Once we find the assets we want to own, we avoid the need to feel productive through action. We are unlikely to add value from excessively trading around our positions. Rather, our focus is on assessing whether our investments remain good economic machines by regularly assessing the business performance (not the stock price performance) and any potential disruptive threats. Valuation is only a concern when the margin-of-safety is no longer adequate. We want to allow our investments time to compound over the long-term, maximising our return on effort.
Our primary risk-mitigant is the quality of the businesses we own. Conviction in the quality is built through our research process and business quality framework. This includes analysing and understanding the known unknowns. The business resilience of high-quality companies is what helps mitigate the unknown unknowns. Our second risk-mitigant is to own businesses with an appropriate margin-of-safety. Our final risk-mitigant is to maintain humility in concentration. Concentration is required in our strategy, but some diversification is also useful.

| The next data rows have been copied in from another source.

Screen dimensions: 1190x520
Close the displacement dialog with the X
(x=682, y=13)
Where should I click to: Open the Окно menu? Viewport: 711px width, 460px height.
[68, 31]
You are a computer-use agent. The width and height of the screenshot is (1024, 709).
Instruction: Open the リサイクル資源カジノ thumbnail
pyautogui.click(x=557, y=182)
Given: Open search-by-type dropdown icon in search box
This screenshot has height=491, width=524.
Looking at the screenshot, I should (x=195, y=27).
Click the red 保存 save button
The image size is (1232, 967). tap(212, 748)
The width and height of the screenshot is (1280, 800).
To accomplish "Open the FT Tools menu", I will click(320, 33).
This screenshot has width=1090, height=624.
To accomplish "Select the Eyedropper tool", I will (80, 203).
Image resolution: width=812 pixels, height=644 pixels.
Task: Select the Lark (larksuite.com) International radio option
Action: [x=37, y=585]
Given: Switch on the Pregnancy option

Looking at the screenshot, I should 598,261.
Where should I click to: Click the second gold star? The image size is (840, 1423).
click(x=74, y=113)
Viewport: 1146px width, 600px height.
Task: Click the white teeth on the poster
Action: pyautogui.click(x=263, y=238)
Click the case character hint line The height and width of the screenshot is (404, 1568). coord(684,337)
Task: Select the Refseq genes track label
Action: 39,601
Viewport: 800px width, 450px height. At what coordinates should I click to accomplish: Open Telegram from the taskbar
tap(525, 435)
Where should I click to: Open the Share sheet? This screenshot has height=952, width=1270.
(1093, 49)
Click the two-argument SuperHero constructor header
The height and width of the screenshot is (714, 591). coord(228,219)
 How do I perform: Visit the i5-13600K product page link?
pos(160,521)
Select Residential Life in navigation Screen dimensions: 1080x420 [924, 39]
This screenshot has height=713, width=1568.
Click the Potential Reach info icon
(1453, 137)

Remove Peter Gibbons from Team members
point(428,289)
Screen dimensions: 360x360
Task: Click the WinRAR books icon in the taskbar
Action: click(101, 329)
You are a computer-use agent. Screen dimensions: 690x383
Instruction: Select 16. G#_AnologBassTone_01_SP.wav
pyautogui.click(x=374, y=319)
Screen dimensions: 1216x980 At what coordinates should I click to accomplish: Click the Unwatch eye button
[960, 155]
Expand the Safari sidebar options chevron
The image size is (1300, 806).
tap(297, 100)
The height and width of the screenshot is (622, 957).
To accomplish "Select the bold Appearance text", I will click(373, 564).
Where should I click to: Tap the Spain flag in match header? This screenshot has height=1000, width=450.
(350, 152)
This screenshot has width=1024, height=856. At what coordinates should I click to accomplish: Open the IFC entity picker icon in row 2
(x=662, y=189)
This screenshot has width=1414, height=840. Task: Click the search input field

As portfolio manager, I am the final decision-maker for our portfolio and investable list. All decisions are recorded in our research management system to ensure we capture our current mindset and thinking. This is critical if we are to analyse our decisions in the future and learn from our mistakes. Equally important is what we consider to be decisions. The action of buying or selling a stock might intuitively equate to a decision. However, we must also consider our more implicit decisions and make them explicit. For example, material changes in position size due to market movements are decisions equally as critical to the action of buying or selling.